■ ABOUT THIS TASK
Please return only the lines from the one with "You are a computer-use" through the final line of the data, unchanged, with pictures omitted.

■ PROVIDED MATERIAL
· · ·

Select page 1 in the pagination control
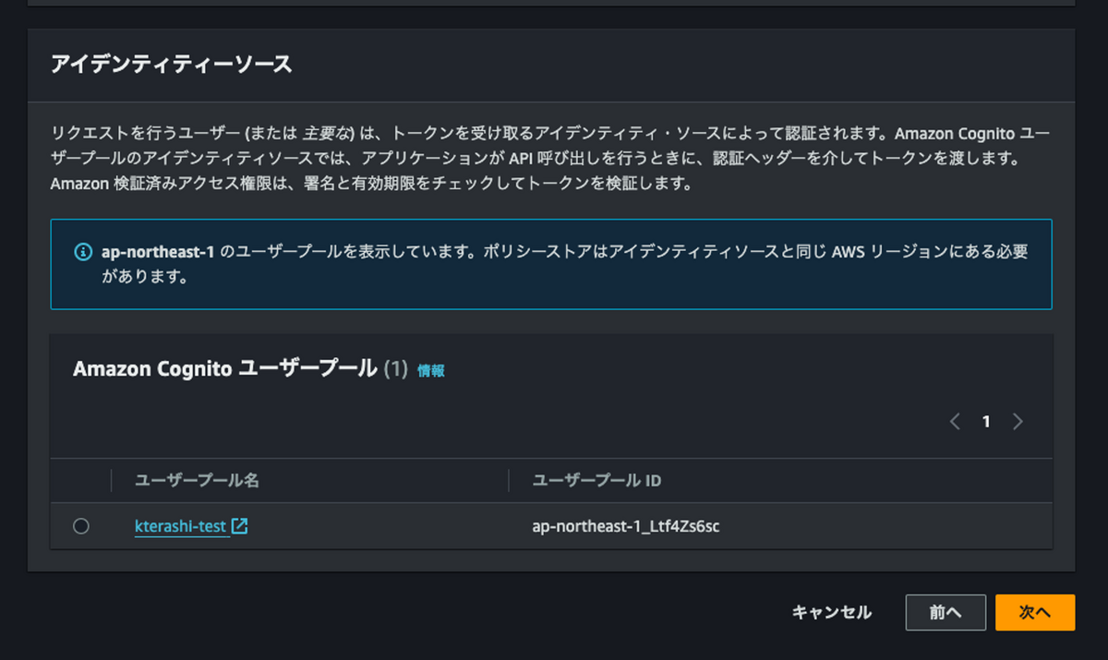1108x660 pixels. click(986, 421)
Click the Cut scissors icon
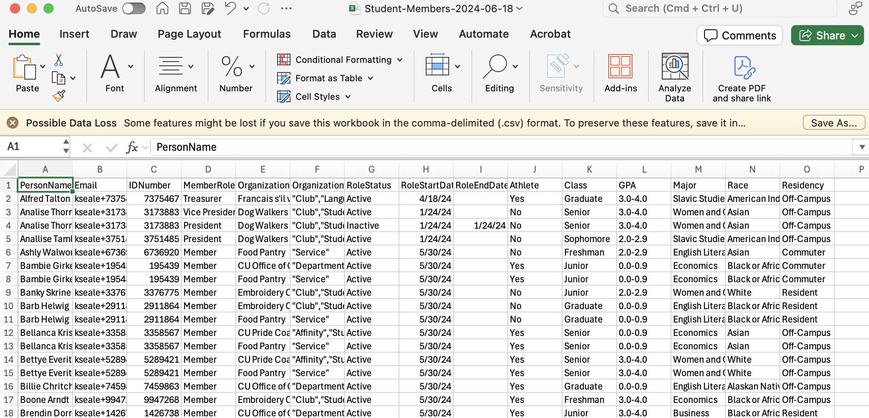 (59, 60)
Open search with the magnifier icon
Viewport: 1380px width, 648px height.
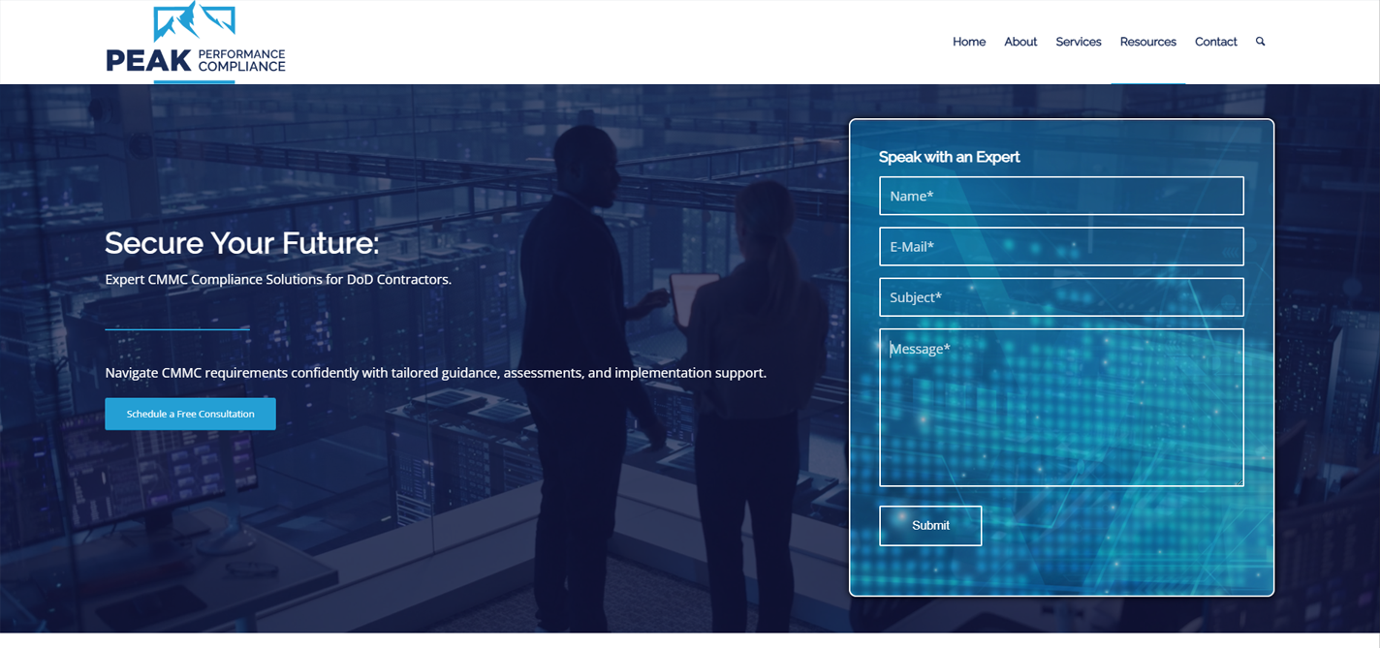click(1260, 42)
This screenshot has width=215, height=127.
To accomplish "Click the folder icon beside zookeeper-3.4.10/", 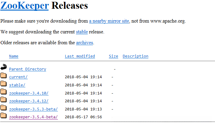I will point(4,92).
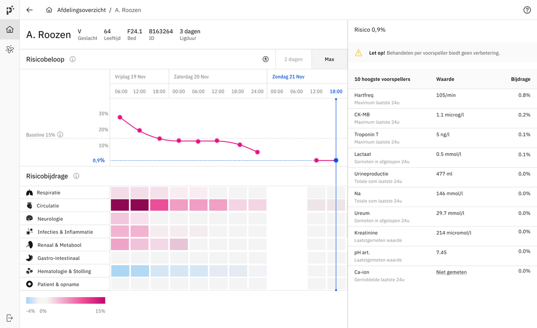Viewport: 537px width, 328px height.
Task: Select the Hematologie & Stolling row
Action: 65,271
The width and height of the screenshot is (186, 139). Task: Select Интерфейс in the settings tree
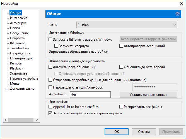click(x=18, y=18)
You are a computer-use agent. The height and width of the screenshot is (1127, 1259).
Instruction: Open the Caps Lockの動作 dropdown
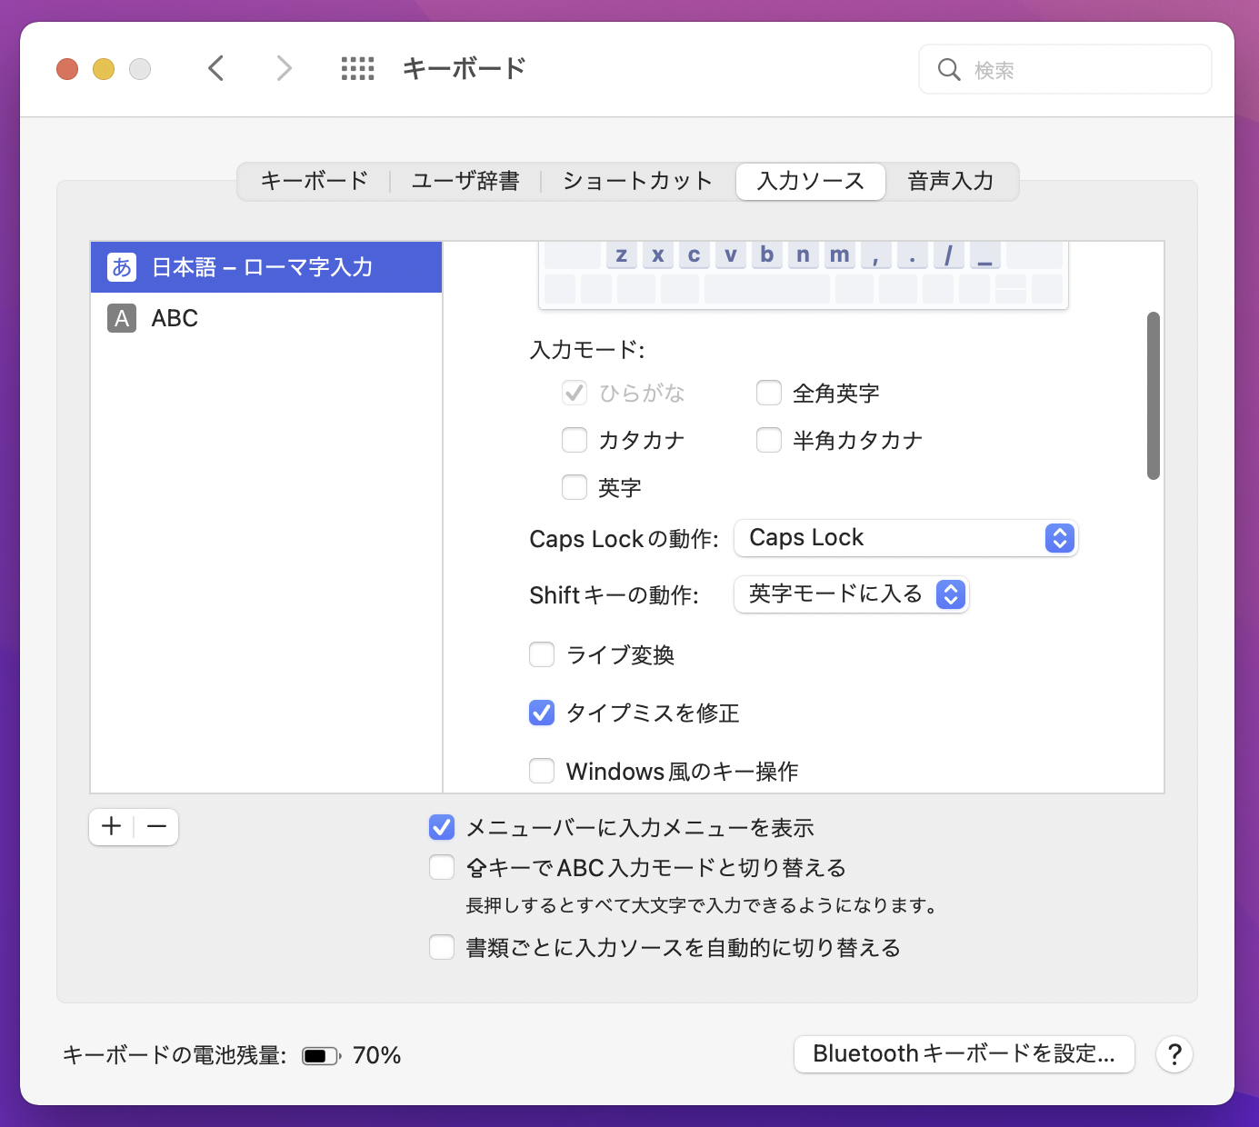coord(905,538)
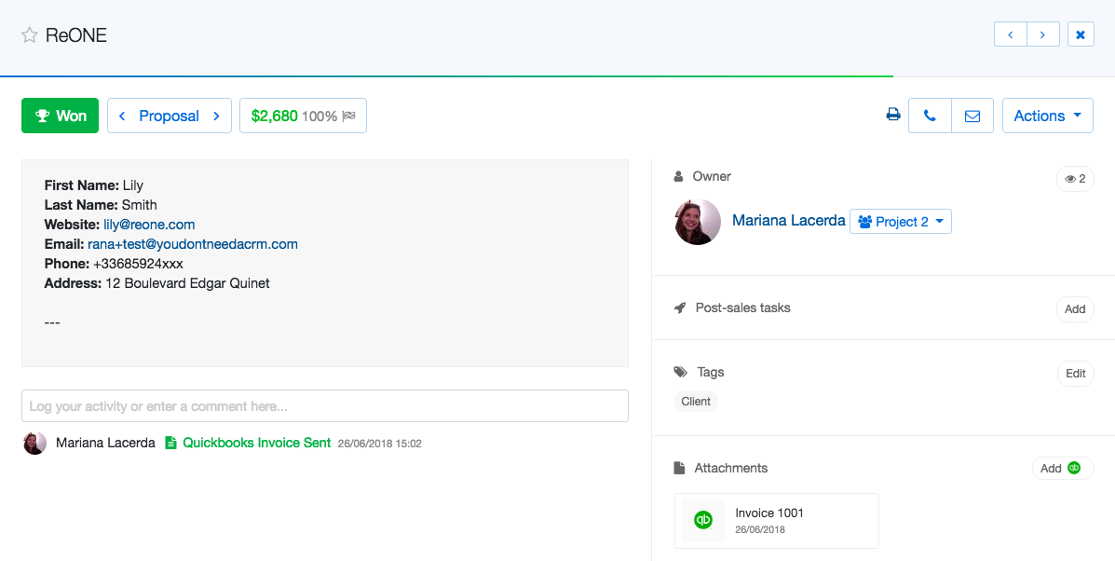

· · ·

■ ANSWER SECTION
You are a computer-use agent. The height and width of the screenshot is (1127, 1259).
Instruction: Open the Caps Lockの動作 dropdown
coord(905,538)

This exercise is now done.